Researchers from the lab of Professor Hilal A. Lashuel at the Ecole Polytechnique Fédérale de Lausanne (EPFL) in Switzerland hypothesized that the maturation process of transitioning from α-synuclein fibrils to Lewy bodies might require a longer time than designated by the standard model. Therefore, the authors prolonged incubation time from 14 to 21 days. At this later time point, inclusions with both an immunocytochemical profile and morphological structure similar to bona fide Lewy bodies were observed in about 20% of the neurons.
To characterize the effects of α-synuclein seeding over time, the authors used an antibody to label phosphorylated α-synuclein (pS129) which is the predominant form in Lewy bodies.
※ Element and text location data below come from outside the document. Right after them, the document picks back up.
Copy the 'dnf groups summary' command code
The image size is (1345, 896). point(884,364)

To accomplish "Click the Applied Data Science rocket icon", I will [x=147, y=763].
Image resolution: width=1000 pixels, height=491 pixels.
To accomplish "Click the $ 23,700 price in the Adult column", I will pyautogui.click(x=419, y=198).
In addition, they used antibodies labeling proteins that are a common component in Lewy bodies, like α-synuclein as well as ubiquitin and ubiquitin binding protein (p62) to characterize the effect of α-synuclein seeding. Finally, they used Amytracker 680 to label structures containing repetitive β-sheets to confirm the amyloid-like nature of the seeded aggregates. Indeed, Amytracker 680 colocalized with phosphorylated α-synuclein at days 7, 14 and 21 after seeding. While the seeded aggregates shared the immunohistochemical profile of Lewy bodies already at an early stage, the morphological features of bona fide Lewy bodies like their association with various organelles, including mitochondria became evident only at a later stage. It was observed in a few cases after 14 days, but was much more evident after 21 days.
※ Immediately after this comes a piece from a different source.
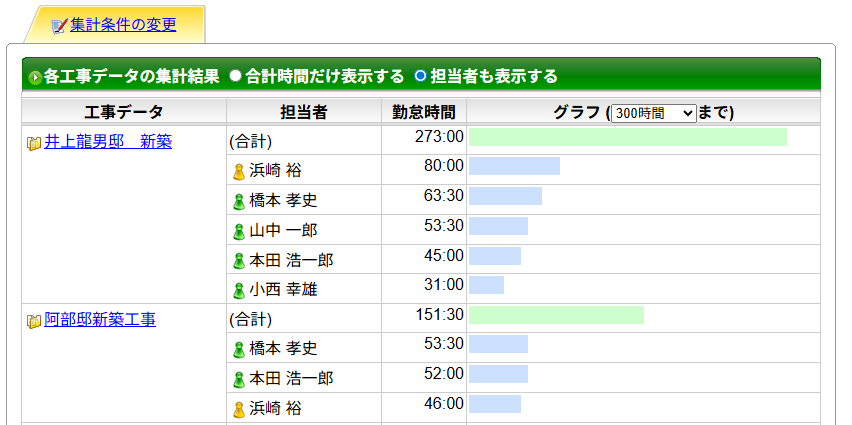Click the yellow user icon for 浜崎 裕 with 80:00

[x=239, y=171]
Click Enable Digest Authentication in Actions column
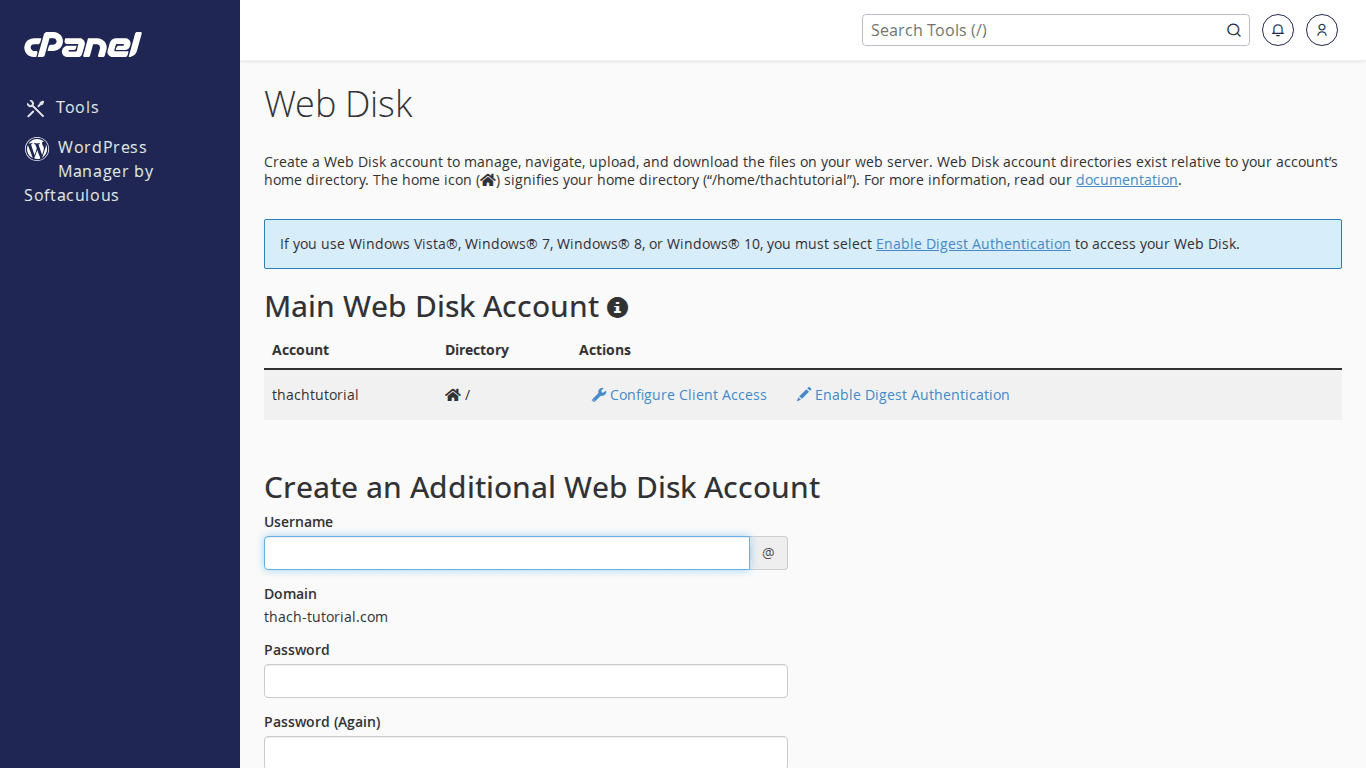This screenshot has height=768, width=1366. coord(911,394)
Due to the observed association of Lewy Body-like inclusions with mitochondria, the authors investigated how the association with Lewy bodies affects mitochondrial function. They found that 21 days after the seeding of α-synuclein, but not after 7 or 14 days, mitochondrial respiration was severely impaired confirming that the formation of Lewy bodies might be associated with mitochondrial dysfunction. Using transcriptomic analysis, the authors showed that the expression of genes that regulate neuronal cell death was significantly altered at the later time points of the study. Furthermore, α-synuclein mRNA levels were significantly reduced at day 21 suggesting that the neurons are trying to prevent any further aggregation.
In summary, the publication by Mahul-Mellier et al. makes a strong point for increasing incubation times in seeding based models to be able to study the processes leading to the maturation and formation of Lewy bodies, which can reveal new insights into the pathogenesis of Parkinson’s disease.